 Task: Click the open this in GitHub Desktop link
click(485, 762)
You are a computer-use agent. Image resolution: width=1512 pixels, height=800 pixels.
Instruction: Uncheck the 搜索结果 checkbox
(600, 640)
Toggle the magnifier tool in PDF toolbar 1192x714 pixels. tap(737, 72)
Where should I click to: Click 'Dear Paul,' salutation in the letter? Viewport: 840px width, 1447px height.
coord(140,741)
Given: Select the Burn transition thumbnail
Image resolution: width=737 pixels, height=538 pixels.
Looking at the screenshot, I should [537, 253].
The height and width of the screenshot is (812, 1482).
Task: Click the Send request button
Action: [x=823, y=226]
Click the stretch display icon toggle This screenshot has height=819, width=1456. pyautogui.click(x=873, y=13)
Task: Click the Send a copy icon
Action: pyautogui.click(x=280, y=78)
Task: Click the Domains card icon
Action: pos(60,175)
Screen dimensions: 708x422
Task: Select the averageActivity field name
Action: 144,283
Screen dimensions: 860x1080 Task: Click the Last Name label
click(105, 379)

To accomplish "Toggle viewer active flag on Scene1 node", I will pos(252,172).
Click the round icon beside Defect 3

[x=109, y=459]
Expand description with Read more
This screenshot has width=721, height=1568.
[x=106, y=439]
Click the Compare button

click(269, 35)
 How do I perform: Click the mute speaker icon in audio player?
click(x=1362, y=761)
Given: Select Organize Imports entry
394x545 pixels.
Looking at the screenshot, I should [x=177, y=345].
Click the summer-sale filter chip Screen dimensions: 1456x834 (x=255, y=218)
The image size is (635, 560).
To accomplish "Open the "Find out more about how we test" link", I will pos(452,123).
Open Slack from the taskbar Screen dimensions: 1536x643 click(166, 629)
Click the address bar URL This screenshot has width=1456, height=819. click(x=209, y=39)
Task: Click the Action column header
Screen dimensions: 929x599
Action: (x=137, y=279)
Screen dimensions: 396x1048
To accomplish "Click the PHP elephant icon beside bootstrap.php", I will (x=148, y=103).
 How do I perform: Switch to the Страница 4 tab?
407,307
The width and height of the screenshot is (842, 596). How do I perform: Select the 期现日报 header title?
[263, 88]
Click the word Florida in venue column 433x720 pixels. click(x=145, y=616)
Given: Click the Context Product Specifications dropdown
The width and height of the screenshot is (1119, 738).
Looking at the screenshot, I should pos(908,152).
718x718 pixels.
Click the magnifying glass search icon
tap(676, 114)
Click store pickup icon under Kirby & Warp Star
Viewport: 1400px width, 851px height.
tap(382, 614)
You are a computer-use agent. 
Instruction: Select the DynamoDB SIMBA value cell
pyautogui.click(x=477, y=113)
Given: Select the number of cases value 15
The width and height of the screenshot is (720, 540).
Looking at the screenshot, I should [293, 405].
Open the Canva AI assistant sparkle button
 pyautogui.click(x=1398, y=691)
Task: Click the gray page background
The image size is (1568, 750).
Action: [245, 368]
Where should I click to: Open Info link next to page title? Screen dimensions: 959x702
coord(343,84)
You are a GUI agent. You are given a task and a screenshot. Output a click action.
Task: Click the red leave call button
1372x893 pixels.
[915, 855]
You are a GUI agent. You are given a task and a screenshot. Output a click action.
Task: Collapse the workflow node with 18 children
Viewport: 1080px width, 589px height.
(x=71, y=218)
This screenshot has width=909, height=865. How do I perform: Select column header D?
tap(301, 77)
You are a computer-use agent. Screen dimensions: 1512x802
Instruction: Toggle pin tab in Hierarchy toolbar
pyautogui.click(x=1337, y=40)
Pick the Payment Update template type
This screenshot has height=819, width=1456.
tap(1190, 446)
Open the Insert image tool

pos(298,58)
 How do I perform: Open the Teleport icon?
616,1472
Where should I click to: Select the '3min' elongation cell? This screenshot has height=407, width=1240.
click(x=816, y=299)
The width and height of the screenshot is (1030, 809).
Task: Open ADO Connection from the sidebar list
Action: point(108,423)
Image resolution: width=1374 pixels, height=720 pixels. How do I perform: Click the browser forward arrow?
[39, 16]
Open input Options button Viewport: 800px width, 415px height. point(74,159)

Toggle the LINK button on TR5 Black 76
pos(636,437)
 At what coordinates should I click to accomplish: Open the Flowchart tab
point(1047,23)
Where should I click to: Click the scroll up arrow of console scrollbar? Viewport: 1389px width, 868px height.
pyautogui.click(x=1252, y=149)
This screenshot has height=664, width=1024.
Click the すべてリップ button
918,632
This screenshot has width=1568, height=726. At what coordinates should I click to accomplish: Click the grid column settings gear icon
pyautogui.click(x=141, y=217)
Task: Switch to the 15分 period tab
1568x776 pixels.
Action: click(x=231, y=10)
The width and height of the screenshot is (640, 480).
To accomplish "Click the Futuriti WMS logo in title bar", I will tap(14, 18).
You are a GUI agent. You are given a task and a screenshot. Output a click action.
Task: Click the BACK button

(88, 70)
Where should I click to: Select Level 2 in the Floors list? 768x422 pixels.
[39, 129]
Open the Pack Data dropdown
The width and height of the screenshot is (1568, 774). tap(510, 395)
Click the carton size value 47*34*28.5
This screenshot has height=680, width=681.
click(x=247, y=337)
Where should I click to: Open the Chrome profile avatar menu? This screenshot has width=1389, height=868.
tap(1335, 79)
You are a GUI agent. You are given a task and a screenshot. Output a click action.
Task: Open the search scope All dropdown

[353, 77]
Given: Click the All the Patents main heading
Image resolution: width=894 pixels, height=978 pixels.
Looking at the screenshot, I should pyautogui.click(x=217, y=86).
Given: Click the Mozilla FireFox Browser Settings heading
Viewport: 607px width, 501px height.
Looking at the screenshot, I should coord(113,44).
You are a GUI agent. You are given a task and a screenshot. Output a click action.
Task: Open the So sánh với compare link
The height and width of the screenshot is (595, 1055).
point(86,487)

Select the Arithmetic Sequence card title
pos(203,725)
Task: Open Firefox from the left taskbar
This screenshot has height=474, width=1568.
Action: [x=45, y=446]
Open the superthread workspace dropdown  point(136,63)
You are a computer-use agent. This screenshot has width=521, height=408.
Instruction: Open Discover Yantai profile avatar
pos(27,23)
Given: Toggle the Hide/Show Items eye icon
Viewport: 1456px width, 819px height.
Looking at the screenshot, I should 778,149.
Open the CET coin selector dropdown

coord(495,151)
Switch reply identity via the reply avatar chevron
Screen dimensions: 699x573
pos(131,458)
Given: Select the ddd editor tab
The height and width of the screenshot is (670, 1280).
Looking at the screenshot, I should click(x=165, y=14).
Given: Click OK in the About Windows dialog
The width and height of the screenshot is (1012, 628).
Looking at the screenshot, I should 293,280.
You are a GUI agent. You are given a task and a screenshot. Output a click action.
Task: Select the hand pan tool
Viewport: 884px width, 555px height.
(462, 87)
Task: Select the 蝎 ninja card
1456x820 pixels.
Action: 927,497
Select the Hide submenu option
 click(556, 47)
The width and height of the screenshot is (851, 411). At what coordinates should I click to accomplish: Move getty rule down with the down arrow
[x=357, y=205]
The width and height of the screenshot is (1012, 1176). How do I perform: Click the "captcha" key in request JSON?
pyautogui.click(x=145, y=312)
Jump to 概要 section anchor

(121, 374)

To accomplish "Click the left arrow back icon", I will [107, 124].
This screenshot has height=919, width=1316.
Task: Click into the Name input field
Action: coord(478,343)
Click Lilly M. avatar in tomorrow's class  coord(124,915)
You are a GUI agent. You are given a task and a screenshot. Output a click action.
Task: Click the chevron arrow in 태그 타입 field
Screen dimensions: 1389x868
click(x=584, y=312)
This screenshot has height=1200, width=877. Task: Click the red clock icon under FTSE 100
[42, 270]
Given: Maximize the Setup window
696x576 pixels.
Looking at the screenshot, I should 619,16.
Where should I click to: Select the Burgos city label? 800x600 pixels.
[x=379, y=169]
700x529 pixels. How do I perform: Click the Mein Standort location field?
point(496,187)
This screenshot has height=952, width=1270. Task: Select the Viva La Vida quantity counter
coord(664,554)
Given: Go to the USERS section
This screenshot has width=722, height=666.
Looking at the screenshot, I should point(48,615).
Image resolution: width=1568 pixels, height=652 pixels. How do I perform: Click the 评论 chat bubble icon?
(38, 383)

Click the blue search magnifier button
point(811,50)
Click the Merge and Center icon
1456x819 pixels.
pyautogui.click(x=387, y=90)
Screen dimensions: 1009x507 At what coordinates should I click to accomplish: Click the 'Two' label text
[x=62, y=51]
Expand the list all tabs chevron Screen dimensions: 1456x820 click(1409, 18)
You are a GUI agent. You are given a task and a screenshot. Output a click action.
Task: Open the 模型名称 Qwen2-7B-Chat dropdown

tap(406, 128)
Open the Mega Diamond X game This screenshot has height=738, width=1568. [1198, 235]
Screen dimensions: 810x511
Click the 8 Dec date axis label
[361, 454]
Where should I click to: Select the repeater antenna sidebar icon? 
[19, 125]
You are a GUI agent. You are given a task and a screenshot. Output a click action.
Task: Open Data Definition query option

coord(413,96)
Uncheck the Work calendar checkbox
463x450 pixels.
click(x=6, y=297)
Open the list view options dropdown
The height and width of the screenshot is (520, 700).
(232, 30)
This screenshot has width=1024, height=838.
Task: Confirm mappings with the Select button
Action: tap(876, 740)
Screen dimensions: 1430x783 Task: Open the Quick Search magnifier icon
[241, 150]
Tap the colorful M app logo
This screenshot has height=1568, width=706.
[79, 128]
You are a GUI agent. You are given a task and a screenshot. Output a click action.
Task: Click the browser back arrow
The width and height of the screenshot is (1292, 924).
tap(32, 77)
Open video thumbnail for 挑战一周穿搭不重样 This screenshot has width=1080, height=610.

» **Instructions for the task**: Convert the lines above, from the one containing "Given: Click the Context" through the one containing "tap(301, 77)", both included, into a numbered list. Skip any blank lines.

» **Result of this task**:
1. Given: Click the Context Product Specifications dropdown
2. The width and height of the screenshot is (1119, 738).
3. Looking at the screenshot, I should pos(908,152).
4. 718x718 pixels.
5. Click the magnifying glass search icon
6. tap(676, 114)
7. Click store pickup icon under Kirby & Warp Star
8. Viewport: 1400px width, 851px height.
9. tap(382, 614)
10. You are a computer-use agent. 
11. Instruction: Select the DynamoDB SIMBA value cell
12. pyautogui.click(x=477, y=113)
13. Given: Select the number of cases value 15
14. The width and height of the screenshot is (720, 540).
15. Looking at the screenshot, I should [293, 405].
16. Open the Canva AI assistant sparkle button
17.  pyautogui.click(x=1398, y=691)
18. Task: Click the gray page background
19. The image size is (1568, 750).
20. Action: [245, 368]
21. Where should I click to: Open Info link next to page title? Screen dimensions: 959x702
22. coord(343,84)
23. You are a GUI agent. You are given a task and a screenshot. Output a click action.
24. Task: Click the red leave call button
25. 1372x893 pixels.
26. [915, 855]
27. You are a GUI agent. You are given a task and a screenshot. Output a click action.
28. Task: Collapse the workflow node with 18 children
29. Viewport: 1080px width, 589px height.
30. (x=71, y=218)
31. This screenshot has width=909, height=865. How do I perform: Select column header D?
32. tap(301, 77)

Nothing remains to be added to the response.